* Entries provided:

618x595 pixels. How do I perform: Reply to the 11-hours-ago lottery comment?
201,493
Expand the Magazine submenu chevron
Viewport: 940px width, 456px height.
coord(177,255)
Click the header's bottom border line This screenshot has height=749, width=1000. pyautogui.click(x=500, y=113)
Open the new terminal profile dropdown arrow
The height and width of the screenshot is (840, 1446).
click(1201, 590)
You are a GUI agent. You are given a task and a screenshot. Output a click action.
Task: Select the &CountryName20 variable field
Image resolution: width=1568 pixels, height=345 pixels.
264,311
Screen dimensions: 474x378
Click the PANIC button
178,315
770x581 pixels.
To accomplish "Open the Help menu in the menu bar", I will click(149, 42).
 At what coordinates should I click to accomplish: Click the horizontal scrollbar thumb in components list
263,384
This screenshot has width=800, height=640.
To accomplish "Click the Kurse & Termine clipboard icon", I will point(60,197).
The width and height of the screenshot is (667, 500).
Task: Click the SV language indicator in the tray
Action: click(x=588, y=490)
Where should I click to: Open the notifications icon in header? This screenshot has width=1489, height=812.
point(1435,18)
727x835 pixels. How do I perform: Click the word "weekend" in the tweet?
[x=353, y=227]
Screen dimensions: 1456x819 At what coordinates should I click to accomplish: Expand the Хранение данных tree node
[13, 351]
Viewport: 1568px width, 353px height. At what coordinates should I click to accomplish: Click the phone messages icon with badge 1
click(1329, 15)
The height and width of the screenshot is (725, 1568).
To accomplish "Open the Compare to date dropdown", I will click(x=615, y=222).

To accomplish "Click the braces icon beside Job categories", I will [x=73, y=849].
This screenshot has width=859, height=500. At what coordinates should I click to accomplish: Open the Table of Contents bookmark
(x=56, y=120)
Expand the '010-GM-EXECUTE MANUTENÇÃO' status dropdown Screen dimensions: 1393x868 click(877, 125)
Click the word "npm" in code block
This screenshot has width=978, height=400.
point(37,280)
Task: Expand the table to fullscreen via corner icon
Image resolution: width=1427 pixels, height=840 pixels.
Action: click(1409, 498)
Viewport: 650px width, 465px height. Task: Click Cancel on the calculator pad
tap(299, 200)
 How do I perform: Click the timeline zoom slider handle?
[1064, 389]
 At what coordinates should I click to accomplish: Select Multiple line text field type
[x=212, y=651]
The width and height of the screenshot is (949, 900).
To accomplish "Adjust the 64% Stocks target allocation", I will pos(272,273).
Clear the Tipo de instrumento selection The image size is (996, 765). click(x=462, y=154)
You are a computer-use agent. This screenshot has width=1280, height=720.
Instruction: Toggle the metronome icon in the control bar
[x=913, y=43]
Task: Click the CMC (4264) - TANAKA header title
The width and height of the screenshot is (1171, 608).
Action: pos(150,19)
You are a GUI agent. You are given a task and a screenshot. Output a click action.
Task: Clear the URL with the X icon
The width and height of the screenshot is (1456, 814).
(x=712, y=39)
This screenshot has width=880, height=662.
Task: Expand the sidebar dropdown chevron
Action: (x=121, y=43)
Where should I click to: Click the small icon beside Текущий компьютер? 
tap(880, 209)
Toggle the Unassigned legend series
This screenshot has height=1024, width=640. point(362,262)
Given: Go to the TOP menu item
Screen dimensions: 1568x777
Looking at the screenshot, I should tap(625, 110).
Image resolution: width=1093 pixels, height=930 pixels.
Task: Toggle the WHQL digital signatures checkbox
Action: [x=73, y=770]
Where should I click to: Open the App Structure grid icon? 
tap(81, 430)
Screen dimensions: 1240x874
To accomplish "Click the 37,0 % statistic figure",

* Exercise details: Edit the records above, replacing every occurrence of "Screen dimensions" with "Display size" and leaving everything else unchanged.

* Response to the task:
618x595 pixels. How do I perform: Reply to the 11-hours-ago lottery comment?
201,493
Expand the Magazine submenu chevron
Viewport: 940px width, 456px height.
coord(177,255)
Click the header's bottom border line This screenshot has height=749, width=1000. pyautogui.click(x=500, y=113)
Open the new terminal profile dropdown arrow
The height and width of the screenshot is (840, 1446).
click(1201, 590)
You are a GUI agent. You are given a task and a screenshot. Output a click action.
Task: Select the &CountryName20 variable field
Image resolution: width=1568 pixels, height=345 pixels.
264,311
Display size: 474x378
Click the PANIC button
178,315
770x581 pixels.
To accomplish "Open the Help menu in the menu bar", I will click(149, 42).
 At what coordinates should I click to accomplish: Click the horizontal scrollbar thumb in components list
263,384
This screenshot has width=800, height=640.
To accomplish "Click the Kurse & Termine clipboard icon", I will point(60,197).
The width and height of the screenshot is (667, 500).
Task: Click the SV language indicator in the tray
Action: click(x=588, y=490)
Where should I click to: Open the notifications icon in header? This screenshot has width=1489, height=812.
point(1435,18)
727x835 pixels. How do I perform: Click the word "weekend" in the tweet?
[x=353, y=227]
Display size: 1456x819 At what coordinates should I click to accomplish: Expand the Хранение данных tree node
[13, 351]
Viewport: 1568px width, 353px height. At what coordinates should I click to accomplish: Click the phone messages icon with badge 1
click(1329, 15)
The height and width of the screenshot is (725, 1568).
To accomplish "Open the Compare to date dropdown", I will click(x=615, y=222).

To accomplish "Click the braces icon beside Job categories", I will [x=73, y=849].
This screenshot has width=859, height=500. At what coordinates should I click to accomplish: Open the Table of Contents bookmark
(x=56, y=120)
Expand the '010-GM-EXECUTE MANUTENÇÃO' status dropdown Display size: 1393x868 click(877, 125)
Click the word "npm" in code block
This screenshot has width=978, height=400.
point(37,280)
Task: Expand the table to fullscreen via corner icon
Image resolution: width=1427 pixels, height=840 pixels.
Action: click(1409, 498)
Viewport: 650px width, 465px height. Task: Click Cancel on the calculator pad
tap(299, 200)
 How do I perform: Click the timeline zoom slider handle?
[1064, 389]
 At what coordinates should I click to accomplish: Select Multiple line text field type
[x=212, y=651]
The width and height of the screenshot is (949, 900).
To accomplish "Adjust the 64% Stocks target allocation", I will pos(272,273).
Clear the Tipo de instrumento selection The image size is (996, 765). click(x=462, y=154)
You are a computer-use agent. This screenshot has width=1280, height=720.
Instruction: Toggle the metronome icon in the control bar
[x=913, y=43]
Task: Click the CMC (4264) - TANAKA header title
The width and height of the screenshot is (1171, 608).
Action: pos(150,19)
You are a GUI agent. You are given a task and a screenshot. Output a click action.
Task: Clear the URL with the X icon
The width and height of the screenshot is (1456, 814).
(x=712, y=39)
This screenshot has width=880, height=662.
Task: Expand the sidebar dropdown chevron
Action: (x=121, y=43)
Where should I click to: Click the small icon beside Текущий компьютер? 
tap(880, 209)
Toggle the Unassigned legend series
This screenshot has height=1024, width=640. point(362,262)
Given: Go to the TOP menu item
Display size: 1568x777
Looking at the screenshot, I should tap(625, 110).
Image resolution: width=1093 pixels, height=930 pixels.
Task: Toggle the WHQL digital signatures checkbox
Action: [x=73, y=770]
Where should I click to: Open the App Structure grid icon? 
tap(81, 430)
Display size: 1240x874
To accomplish "Click the 37,0 % statistic figure",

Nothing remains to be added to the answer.